7. GE foods go against thousands of years of evolution. GE foods completely override the barriers between species that have almost never before been broken. Mother Nature has done quite the job thus far of providing humans with everything we need to flourish and coexist in harmony with nature. I say we leave the impeccably important things, like DNA and genes, up to her.
8. There has never been a long-term study conducted on the safety of GMOs… until now. Just within the past few weeks a study was released by French scientists showing a strong correlation between rats being exposed to GMOs and pesticides, and developing serious, sometimes fatal, health problems. (A fun side note: no long-term research had ever been previously conducted because Monsanto owns its GM seeds and does not give them out for research. The limited research that has been conducted has been given a 90-day limit in which scientists must follow Monsanto’s guidelines for testing, and they must sign a contract prior–how equitable). The French study, which is now gaining global attention, showed that rats who were fed GM corn and pesticides over a two-year time span (their entire lives) developed tumors, organ damage and premature death. The tumors in particular looked quite horrific in the photographs released. There is widespread speculation as to the accuracy of the conclusions drawn from the experiment. The French government officially rejected the study’s findings due to objections regarding the control group, the type of rats used, etc. So the study is certainly not conclusive. However, it most certainly is conclusive that there very well may be reason to worry and we must complete accurate, long-term experiments to determine the safety of GMOs. To not do so and to instead continue to release GMOs into the human food chain at substantial rates is reckless behavior that may yield harsh consequences.

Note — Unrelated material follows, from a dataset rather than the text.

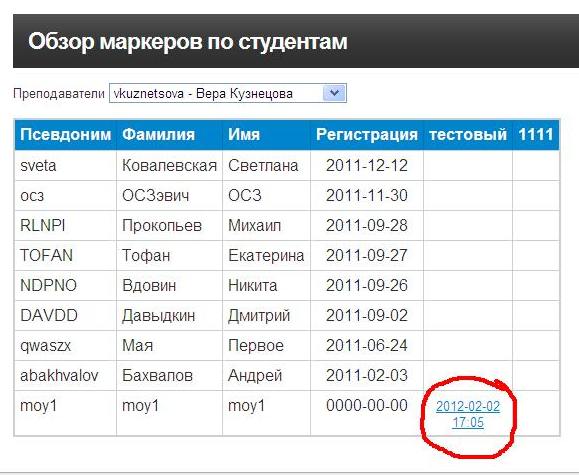Click the surname Ковалевская

169,165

These reasons are just the beginning of why I avoid GM foods and am in favor of Prop 37. And I’m not the only one. Polls consistently show that 90% of Americans want labeling. It is only the large companies like Nestle, General Mills, and PepsiCo, who together are spending millions of dollars a day to confuse voters, who want to conceal the truthfulness of their products. Evidently some companies believe they have a lot to lose here. You might think if companies were so confident in their products they would be proud to print “contains genetically modified ingredients” on the label. Instead, they are fighting ruthlessly to keep this from happening.
This leads to the greater issue at stake here, the issue of transparency and the dominance of Big Food. Yes, the health and environmental effects of GE foods are of great importance and should not be underestimated. However, I believe the outcome of the elections this November will have an effect far transcending the labeling of GMOs in California. What we the people decide next month will send a significant message to Big Ag businesses one way or another. What message will we send? Are we going to tell them that we will continue to subject ourselves to the irresponsible choices they make for us? Are we going to continue to allow the truth about the food we eat and build our lives on to be skewed and kept from us? Are we going to say that we don’t value our bodies, our health, and our world enough to challenge the unforgivable norm that has been set in place? Or are we going to tell them that it is not okay for them to keep basic information about our food supply from us? Are we going to tell them that their hunger for global food dominance has finally been met by our hunger for clean, healthy food? Are we going to tell them that we have the right to know?
I will leave you with two great proverbs that you already know by heart. “You are what you eat,” and “know thyself.” Do you know what you’re eating? Do you know what you are? See you at the polls.